Anyway, Beacon went through a directors’ coup and the new lot started feverishly digging up ore until they had a 12,199 ton mountain on one side and a dirty great hole on the other. Needless to say, they didn’t own a processing plant to extract the gold. They seemed to have arrived at a stalemate and the future didn’t look good. At that stage the shares had settled in at .4 of a cent. Maybe this was because somebody thought they could sell the hole to the Saudi sewage department whose treatment plant is currently overwhelmed.
Then a miraculous offer came from Northern Star Gold Mines to buy the mountain of ore and give Beacon cash for it. My shares went up 50% in one day – from .4 of a cent to a dizzy .6 of a cent. After it was confirmed that the mountain did, in fact, contain the percentage of gold that Beacon had claimed, the grand announcement hit the stock exchange yesterday. It said: “A total of 12,199 tons of gold was sold to Northern Star at $611.87 per ton, nett of all costs.” What the f…? I nearly fainted at the news. These idiots, I thought, have accepted $7 million for gold worth over $600 million. Time for another coup – led by me. Then today the stock exchange put out an oops. A revised announcement said:
“A total of 12,199 tons of gold ore was sold to Northern Star at $611.87 per ton, nett of all costs.” The devil was in the detail. What an oresome mistake. I got a good laugh out of it, though.

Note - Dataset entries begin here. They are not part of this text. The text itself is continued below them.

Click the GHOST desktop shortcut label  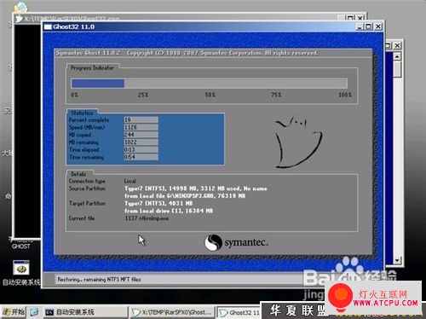pos(20,247)
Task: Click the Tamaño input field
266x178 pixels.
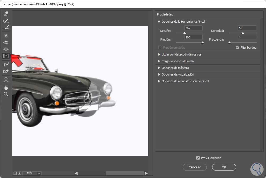Action: pyautogui.click(x=193, y=28)
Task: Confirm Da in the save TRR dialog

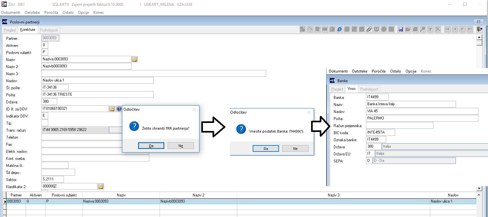Action: tap(151, 146)
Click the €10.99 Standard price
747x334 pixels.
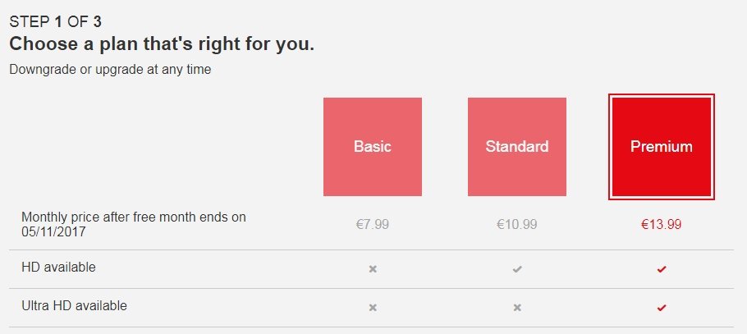(x=517, y=224)
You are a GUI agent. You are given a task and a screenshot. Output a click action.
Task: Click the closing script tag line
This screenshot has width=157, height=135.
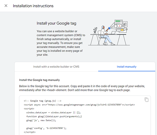(30, 132)
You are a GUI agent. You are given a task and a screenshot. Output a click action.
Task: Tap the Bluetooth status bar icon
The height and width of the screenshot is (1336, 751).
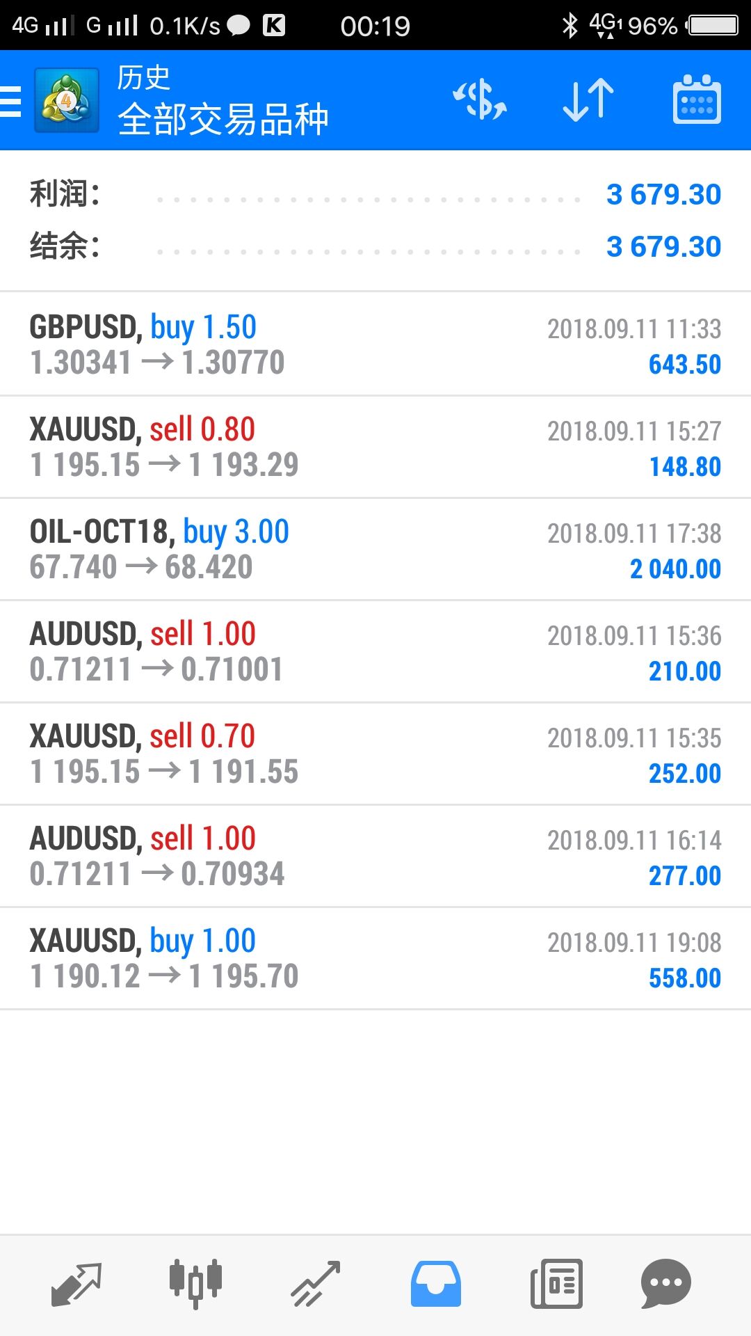tap(570, 26)
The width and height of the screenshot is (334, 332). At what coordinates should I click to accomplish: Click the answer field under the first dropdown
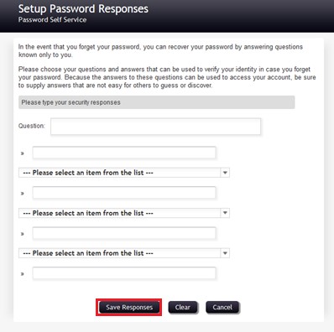[x=124, y=193]
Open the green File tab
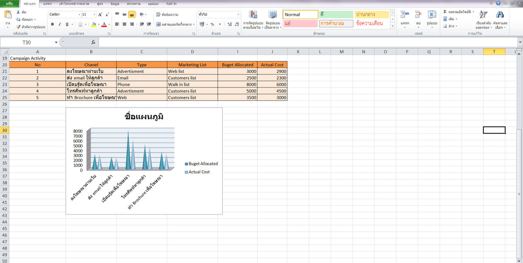523x263 pixels. tap(10, 3)
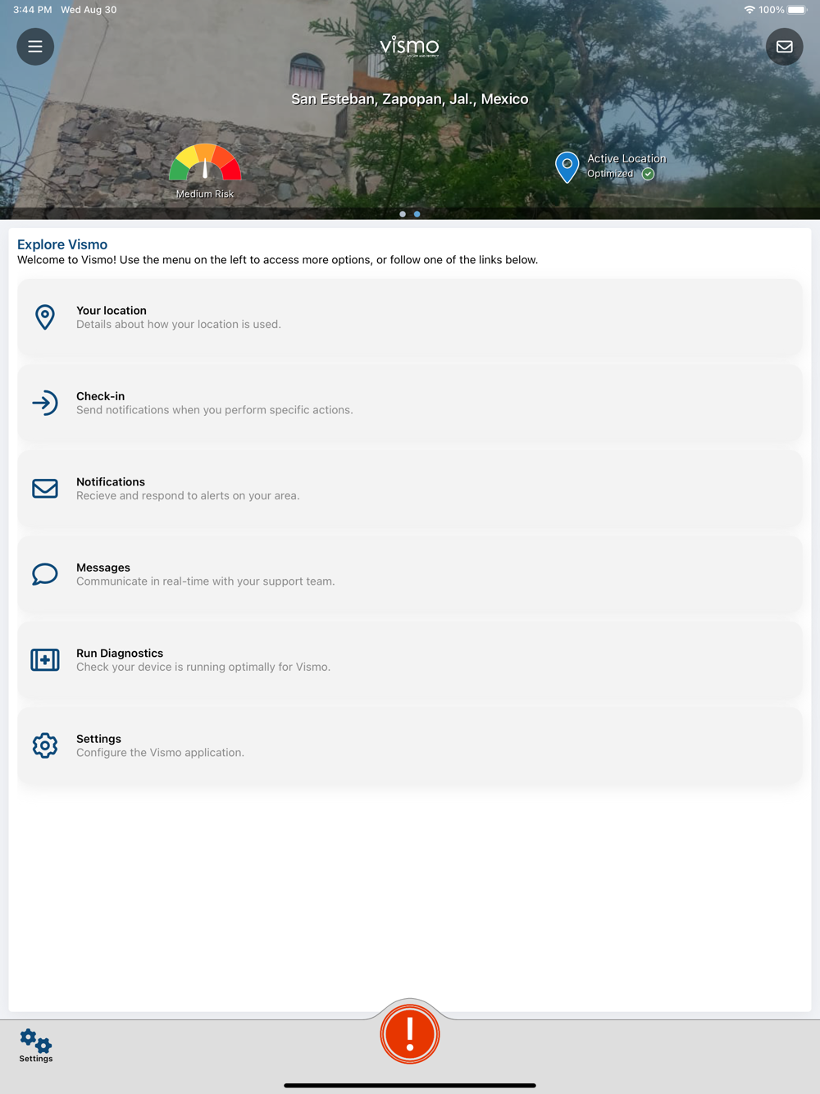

And how much gold is there in the world, one may ask? The experts can’t agree but it is probably around 160,000 tons. That would cover the center court at Wimbledon to a depth of about 10 meters.
Biting a medal is being overdone
Olympic organisers have long known that medal presentations create perplexing problems for the recipients as the media descends on them to create images for a waiting world. There is only so much you can do with a medal on a ribbon without it looking like a set piece.Although this was supposed to be an Olympic secret, I can now reveal that all competitors were given medal receipt behavior instructions, behind closed doors, immediately they arrived at the Olympic village in Rio. There are only three poses which medal winners are trained to perfect and indeed permitted to use.
Pose 1. Wear the medal dangling on its ribbon as nonchalant naval protection.
Pose 2. Hold the medal between the thumb and forefinger next to the cheek and show all your teeth in a huge, jaw-locking smile. Bend towards the camera while doing this.
Pose 3. Break the above pose by kissing the medal. Look at the medal lovingly and then assume Pose 1.
Pose 4. Turn the medal parallel to the ground and bite it, then laugh.
The problem is that these four poses have become so overused that they have lost their spontaneity. I humbly submit some fresh medal-winner poses for the consideration of the Olympic organisers so that recipients will not be seen as robotic.
Pose 5. Hold the medal aloft by its ribbon, turn side-on and pretend to lower it down the throat to a depth of about 20 centimeters before slowly drawing it up. This is an old sword swallowing trick that can be quickly mastered.
Pose 6. Swing the medal rapidly around on its ribbon, like a propeller, and move towards the nearest person with a camera. Make loud aircraft engine noises.
Pose 7. Open the top of your tracksuit pants and drop the medal so that it goes down one leg of the track suit. Then plunge your right arm down and fish around, finally retrieving it with a cheer. Hold it up and sniff it.
Pose 8. Substitute a gold foil coated chocolate medal for the real thing, Quickly peel it and eat it.